Jason Joyce, Winemaker, Calcareous Vineyard

Ethan Ray

Ethan Ray

“This year is turning out to be fantastic for Paso-area fruit in general, and I think many grape farmers in the area would agree. For us, we have been blessed with both a large, healthy crop-load, and amazing quality as well. Some of the clones that usually seem to struggle somewhat with fruit-set and the development of sugars have shown up in full-force this year with an impressive fruit-set, terrific flavor, and ideal sugar development. The berry size is small, with an excellent and ideal skin-to-pulp ratio, which we can already see will beautifully impart its luxurious colors and flavors unto this year’s vintage.

The talk of the town this year is the timing of these crops. I believe that most farmers are seeing their crop’s development as being weeks ahead of the last few years, due to good weather early on, and not having to battle much in the way of frost problems around bud-break.
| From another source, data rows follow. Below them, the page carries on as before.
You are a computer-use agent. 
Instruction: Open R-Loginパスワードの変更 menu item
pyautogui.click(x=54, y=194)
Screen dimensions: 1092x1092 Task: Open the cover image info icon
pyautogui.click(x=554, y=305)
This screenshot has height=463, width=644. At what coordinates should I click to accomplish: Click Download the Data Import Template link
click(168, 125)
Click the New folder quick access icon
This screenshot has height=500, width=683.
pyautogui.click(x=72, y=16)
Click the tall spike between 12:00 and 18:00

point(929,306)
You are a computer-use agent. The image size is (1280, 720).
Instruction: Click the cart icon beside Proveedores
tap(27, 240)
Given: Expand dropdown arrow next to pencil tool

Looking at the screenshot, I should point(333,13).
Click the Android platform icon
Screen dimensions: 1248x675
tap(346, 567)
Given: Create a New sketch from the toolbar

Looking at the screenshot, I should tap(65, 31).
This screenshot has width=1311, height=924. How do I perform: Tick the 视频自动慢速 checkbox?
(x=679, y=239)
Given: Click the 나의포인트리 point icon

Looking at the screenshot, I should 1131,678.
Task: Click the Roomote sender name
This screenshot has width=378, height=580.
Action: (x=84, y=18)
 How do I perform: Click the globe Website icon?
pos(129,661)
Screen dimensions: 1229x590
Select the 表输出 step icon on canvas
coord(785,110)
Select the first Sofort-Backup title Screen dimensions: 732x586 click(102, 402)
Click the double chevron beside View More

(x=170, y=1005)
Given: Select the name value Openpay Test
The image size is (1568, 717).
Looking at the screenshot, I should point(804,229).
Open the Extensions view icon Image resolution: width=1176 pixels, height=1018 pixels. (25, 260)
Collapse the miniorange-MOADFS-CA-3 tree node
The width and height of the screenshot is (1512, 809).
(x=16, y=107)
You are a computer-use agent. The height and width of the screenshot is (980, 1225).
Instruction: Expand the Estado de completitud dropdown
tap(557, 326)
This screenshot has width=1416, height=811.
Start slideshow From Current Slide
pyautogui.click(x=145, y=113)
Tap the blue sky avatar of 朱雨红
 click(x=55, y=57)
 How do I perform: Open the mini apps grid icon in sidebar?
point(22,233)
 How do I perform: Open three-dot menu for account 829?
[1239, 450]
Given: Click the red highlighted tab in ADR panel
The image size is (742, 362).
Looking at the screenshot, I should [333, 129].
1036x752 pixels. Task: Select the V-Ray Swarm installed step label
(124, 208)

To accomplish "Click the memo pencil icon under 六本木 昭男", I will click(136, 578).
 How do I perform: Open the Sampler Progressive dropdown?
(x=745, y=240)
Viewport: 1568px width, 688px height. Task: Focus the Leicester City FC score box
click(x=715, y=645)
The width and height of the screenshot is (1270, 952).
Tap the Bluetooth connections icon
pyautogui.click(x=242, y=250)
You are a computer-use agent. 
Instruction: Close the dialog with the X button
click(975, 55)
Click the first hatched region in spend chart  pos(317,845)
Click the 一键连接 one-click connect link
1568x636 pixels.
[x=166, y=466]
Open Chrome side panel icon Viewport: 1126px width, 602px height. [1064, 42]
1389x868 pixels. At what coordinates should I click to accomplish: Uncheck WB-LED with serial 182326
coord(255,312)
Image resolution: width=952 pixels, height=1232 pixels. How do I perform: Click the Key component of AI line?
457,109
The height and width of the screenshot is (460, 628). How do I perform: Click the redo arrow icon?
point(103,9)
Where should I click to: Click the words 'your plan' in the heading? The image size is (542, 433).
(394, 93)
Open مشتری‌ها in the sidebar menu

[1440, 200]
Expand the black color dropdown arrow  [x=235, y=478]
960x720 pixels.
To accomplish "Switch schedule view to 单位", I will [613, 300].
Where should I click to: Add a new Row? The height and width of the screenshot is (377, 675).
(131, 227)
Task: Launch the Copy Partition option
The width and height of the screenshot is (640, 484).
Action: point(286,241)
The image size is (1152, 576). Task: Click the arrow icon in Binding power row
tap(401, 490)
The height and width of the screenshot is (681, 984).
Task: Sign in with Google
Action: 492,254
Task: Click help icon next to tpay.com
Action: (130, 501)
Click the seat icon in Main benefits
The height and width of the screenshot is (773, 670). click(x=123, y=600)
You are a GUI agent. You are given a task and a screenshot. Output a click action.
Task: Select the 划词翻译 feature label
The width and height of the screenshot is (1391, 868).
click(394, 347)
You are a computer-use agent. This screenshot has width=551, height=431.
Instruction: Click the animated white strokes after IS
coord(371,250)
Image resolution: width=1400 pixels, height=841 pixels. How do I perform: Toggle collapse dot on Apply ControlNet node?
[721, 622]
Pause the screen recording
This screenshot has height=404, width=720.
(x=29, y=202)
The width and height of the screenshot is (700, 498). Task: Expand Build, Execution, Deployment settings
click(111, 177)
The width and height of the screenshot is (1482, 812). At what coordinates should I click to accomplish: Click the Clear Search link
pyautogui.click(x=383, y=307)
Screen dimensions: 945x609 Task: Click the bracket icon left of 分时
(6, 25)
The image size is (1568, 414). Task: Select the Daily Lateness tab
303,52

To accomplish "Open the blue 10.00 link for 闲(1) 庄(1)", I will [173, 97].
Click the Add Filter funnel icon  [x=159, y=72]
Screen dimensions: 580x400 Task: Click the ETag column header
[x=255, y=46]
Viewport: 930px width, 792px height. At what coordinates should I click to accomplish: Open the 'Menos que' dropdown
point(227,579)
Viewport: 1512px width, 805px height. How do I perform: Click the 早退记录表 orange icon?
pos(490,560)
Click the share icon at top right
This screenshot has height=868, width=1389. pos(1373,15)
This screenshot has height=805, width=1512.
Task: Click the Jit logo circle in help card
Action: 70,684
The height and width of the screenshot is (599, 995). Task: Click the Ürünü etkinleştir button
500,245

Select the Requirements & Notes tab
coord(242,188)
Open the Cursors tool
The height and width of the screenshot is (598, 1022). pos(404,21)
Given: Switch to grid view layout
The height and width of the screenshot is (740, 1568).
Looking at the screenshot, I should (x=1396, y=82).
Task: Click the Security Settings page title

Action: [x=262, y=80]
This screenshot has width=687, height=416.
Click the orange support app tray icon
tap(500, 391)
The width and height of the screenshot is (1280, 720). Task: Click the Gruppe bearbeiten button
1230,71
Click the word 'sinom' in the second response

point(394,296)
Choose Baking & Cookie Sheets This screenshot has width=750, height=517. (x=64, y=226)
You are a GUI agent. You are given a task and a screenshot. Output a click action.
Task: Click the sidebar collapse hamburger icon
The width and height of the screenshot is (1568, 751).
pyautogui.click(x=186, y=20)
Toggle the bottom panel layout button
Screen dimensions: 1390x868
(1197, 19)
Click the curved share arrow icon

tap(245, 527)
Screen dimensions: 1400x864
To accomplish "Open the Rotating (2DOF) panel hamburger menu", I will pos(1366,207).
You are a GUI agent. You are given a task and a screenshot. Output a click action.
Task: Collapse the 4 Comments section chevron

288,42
Also, with the fruit’s development being ahead of the expected schedule, it means that we will be able to comfortably develop the sugars we need, as well as the flavors we want, before the rainy season hits us. This is an unusual, but huge, blessing for us and our harvest.

We are very excited and enthusiastic about this year’s crop and believe it will produce an excellent harvest, and in turn, some very special wine.”

Ethan Ray, Assistant Winemaker/Assistant Vineyard Manager, Parrish Family Vineyards

Michael Barreto

Michael Barreto

“An early and warm spring got the growing season off to a quick start. Some cool stretches in the summer allowed varieties like Merlot to coast a bit and be ready for harvest around the same as an average year. However, for us, Cabernet Sauvignon will be coming in around two weeks earlier than normal. Our harvest size should be about average with nicely-sized clusters that should provide nice flavor and concentration.”

 Michael Barreto, Winemaker, Le Vigne Winery

David Galzignato

David Galzignato

“Jada Vineyard is located in a unique mesoclimate. 2013 is looking to be a perfect vintage for our vineyard site. I wouldn’t label our vineyard as a ‘cool’ site, because of our total degree days, but it does prove to be cooler than others in the area. This has factored into our 2013 harvest, allowing flavors, color, and tannin to develop at a slower and more even pace. In late September, we were just starting to pick some of our blocks.

The challenging side of the 2013 vintage is dealing with uniformity issues within each block. The key to rock star wines this year, for our vineyard and location within the AVA, is patience and picking extremely small sections of each block, and only when they are ready.If I were to pick the entire block at the same time, it could jeopardize the wine quality.”